Dr Abeyratne said the smartphone technology, which was developed in consultation with doctors, works similarly to a doctor using a stethoscope to listen to sounds produced by a patient’s body.

“Diagnosis comes immediately, in about a minute, telling the patient if they have a particular disease, using just their smartphone – nothing else – and there’s no need for a network connection either,” did he declare.

Dr. Abeyratne said he hopes Pfizer’s acquisition of ResApp will help him realize his dream of helping people around the world.

“I hope they can diagnose deadly diseases like pneumonia in very remote communities in Africa and Asia, because they don’t have access to sophisticated hospitals,” he said.

He said the technology could also benefit GP clinics and hospitals in developed countries by speeding up the screening process and avoiding costly hospitalizations.

“It could be used in telehealth services, so patients don’t have to visit the doctor in person.

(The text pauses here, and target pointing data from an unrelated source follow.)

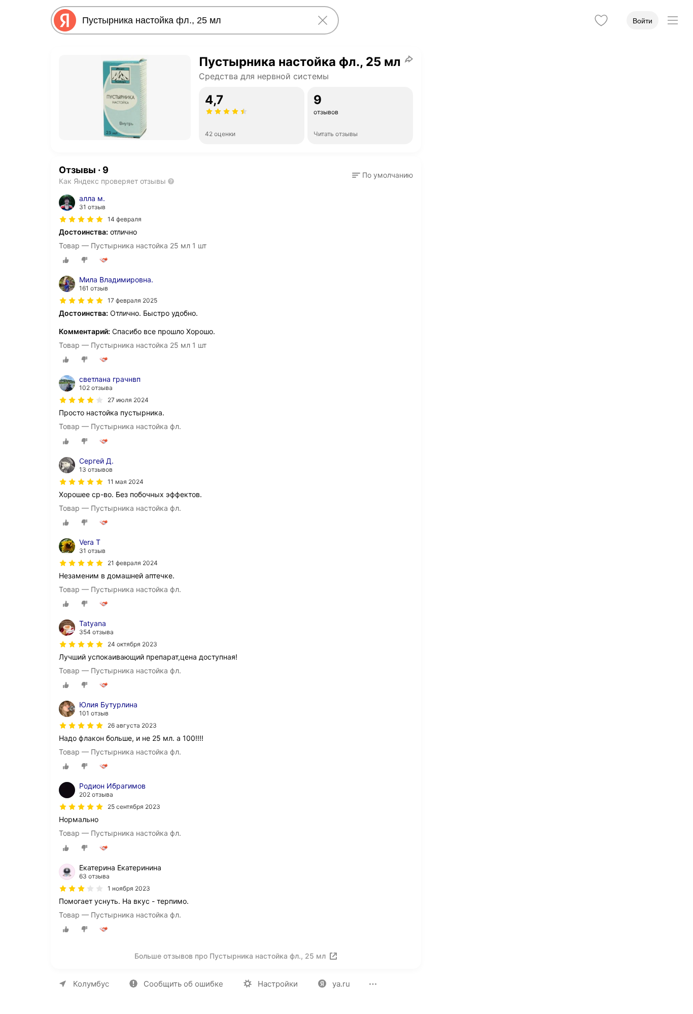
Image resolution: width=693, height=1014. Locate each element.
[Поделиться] (409, 59)
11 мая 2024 (126, 481)
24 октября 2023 (132, 644)
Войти (642, 21)
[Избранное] (601, 20)
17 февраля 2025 (132, 300)
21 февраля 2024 (133, 563)
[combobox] (192, 20)
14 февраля (125, 219)
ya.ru (341, 984)
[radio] (66, 260)
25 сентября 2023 (134, 806)
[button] (382, 175)
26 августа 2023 (132, 725)
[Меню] (673, 20)
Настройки (278, 984)
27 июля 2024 (128, 400)
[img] (81, 219)
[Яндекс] (65, 20)
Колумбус (91, 984)
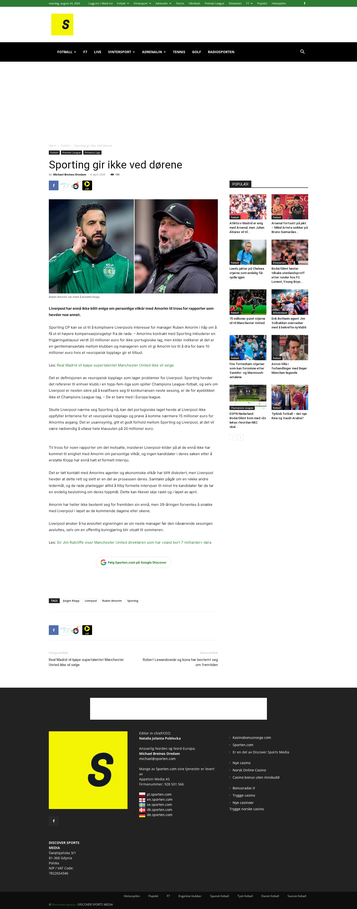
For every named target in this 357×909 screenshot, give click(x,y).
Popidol (262, 3)
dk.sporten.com (159, 809)
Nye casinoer (243, 802)
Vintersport (141, 3)
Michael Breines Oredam (69, 174)
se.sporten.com (159, 804)
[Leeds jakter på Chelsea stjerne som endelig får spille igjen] (248, 252)
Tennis (180, 3)
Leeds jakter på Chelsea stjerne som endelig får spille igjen (247, 273)
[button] (302, 52)
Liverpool (91, 600)
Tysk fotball (245, 896)
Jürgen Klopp (71, 600)
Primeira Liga (92, 152)
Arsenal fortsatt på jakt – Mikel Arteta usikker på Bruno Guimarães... (290, 227)
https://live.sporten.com (87, 185)
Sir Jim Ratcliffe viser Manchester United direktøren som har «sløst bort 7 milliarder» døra (134, 542)
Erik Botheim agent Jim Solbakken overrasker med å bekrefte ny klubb (289, 323)
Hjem (52, 145)
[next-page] (240, 437)
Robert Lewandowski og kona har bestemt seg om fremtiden (180, 662)
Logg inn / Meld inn (100, 3)
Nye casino (241, 762)
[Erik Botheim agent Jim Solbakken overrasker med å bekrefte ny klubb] (290, 302)
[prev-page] (233, 437)
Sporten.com (167, 769)
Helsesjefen (279, 3)
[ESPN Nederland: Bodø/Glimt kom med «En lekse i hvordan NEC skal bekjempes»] (248, 397)
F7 (247, 3)
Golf (196, 52)
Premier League (214, 3)
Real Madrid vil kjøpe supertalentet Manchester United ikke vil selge (115, 365)
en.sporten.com (159, 799)
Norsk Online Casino (249, 770)
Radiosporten (221, 52)
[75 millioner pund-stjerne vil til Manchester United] (248, 302)
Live (97, 52)
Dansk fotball (270, 896)
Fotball (121, 3)
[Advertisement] (178, 97)
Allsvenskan (280, 312)
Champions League (242, 407)
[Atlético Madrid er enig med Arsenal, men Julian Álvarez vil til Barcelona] (248, 206)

The doctor can first make a diagnosis using the app on their smartphone.

“In an area affected by a pandemic or disaster, respiratory diseases occur quickly, so the technology could be used at airports or in areas affected by hurricanes and floods.”

Dr Abeyratne said the app could also be used to monitor and manage chronic conditions like asthma at home.

“I think in the future, with more resources, more could be done,” he said.

“There are many other applications…there are other skills, techniques and instruments that can be added [to the diagnostic technology] Low price.”

UniQuest CEO Dean Moss said he’s been watching ResApp’s growth “with care”.

“This is one of the most exciting Australian biotech deals to come out of university research,” said Dr Moss.

“It is gratifying that the company’s technological breakthroughs have attracted such significant international support.”

Pfizer has been contacted for comment.